Follow the money, and see what'll happen...
- Students need ROI, and podiatry's ROI is not good.... ~$300k-400k debt for ~$150k-$200k job (roughy 2:1 debt:income, very bad when you consider 7-8yrs grad+residency).
- Pod schools need profits... some will close eventually if they can't fill the seats. They'll get pressure from within or from sponsor univ/DO schools.
- Pod grad debt needs to be paid, ppl need to eat... they'll take whatever jobs they can, "compete" very hard for good jobs, not have negotiation power and/or even underbid each other. That is the saddest part.

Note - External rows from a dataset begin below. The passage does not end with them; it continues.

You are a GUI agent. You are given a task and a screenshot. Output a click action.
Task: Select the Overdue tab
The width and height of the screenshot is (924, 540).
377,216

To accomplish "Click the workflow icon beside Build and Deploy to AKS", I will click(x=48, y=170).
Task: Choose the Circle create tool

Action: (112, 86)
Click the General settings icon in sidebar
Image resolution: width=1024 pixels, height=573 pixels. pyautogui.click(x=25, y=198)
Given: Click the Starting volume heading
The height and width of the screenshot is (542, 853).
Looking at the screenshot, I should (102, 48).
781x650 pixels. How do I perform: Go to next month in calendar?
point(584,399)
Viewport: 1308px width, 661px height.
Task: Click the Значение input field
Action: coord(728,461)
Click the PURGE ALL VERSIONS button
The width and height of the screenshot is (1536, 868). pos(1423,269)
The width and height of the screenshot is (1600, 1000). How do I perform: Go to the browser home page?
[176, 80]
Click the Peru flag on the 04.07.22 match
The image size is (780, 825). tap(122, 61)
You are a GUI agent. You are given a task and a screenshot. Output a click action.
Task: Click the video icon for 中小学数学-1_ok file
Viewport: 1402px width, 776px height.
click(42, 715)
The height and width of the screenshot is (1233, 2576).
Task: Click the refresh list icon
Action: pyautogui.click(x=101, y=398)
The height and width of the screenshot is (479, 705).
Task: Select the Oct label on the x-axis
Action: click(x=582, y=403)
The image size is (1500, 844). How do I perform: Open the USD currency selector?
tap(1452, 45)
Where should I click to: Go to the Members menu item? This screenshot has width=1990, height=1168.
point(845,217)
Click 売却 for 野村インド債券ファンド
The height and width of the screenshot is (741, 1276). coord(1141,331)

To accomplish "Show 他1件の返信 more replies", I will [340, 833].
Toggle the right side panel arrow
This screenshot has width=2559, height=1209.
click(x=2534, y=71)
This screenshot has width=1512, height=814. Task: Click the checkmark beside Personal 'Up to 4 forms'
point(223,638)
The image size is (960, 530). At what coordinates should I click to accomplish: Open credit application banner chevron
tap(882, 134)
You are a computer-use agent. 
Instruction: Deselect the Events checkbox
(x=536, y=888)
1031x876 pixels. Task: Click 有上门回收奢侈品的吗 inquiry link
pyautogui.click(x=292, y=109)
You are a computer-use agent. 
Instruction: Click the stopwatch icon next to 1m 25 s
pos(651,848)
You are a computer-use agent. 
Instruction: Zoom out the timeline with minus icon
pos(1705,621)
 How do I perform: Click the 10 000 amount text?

Historically, and back when I was in pod school, the "doom and gloom" of podiatry was definitely the subpar training, lack of medical respect, discrimination, varied hospital acceptance. The way to bust out of that stuff was to get rare good podiatry training, and you'd be in demand. Debt was manageable. You'd get surgery and boards and job since most DPMs didn't do much/any surgery.
Present day, the issues are wholly the financials of podiatry... it costs way too much, jobs are thin, the jobs are underpaid relative to the massively increased debt (vs DPMs of the past). Training is still far from perfect, but there are just way too many of us - and nearly all trying to be surgeons. It's not sustainable.
I remember two guys well who both told me not to buy into the doom-n-gloom... and that podiatry had treated them
veeery good. Those were back in my pod student and resident days. Later on, one got kicked off MCR for fraud and had to change professions. The other one landed in even bigger legal/financial problems than that.
This is a common law school tactic. They offer a first year scholarship based on maintaining GPA, then have the professors grade on curves so that only 1 or 2 students can reach it for the next year.
Yeah, many pod schools do this already... first year about half (or probably now nearly all with "admission crisis") get a scholarship, 2nd year maybe it's a quarter maintained it, 3rd year basically all have lost it. It's based on gpa or % class rank or or whatever (which gets increasingly harder as the
podiatry schools all have attrition much higher than MD/DO schools).
For most pod schools, I would say it's not easily maintainable scholarship unless it's a 3.0 gpa requirement. It just can't be counted on beyond first year towards total cost of attendance. The pod school hopes students plan on having it all 4 years (and doesn't know they may not only lose the scholly - but also turn into a "5 year program," "6 year program," etc student).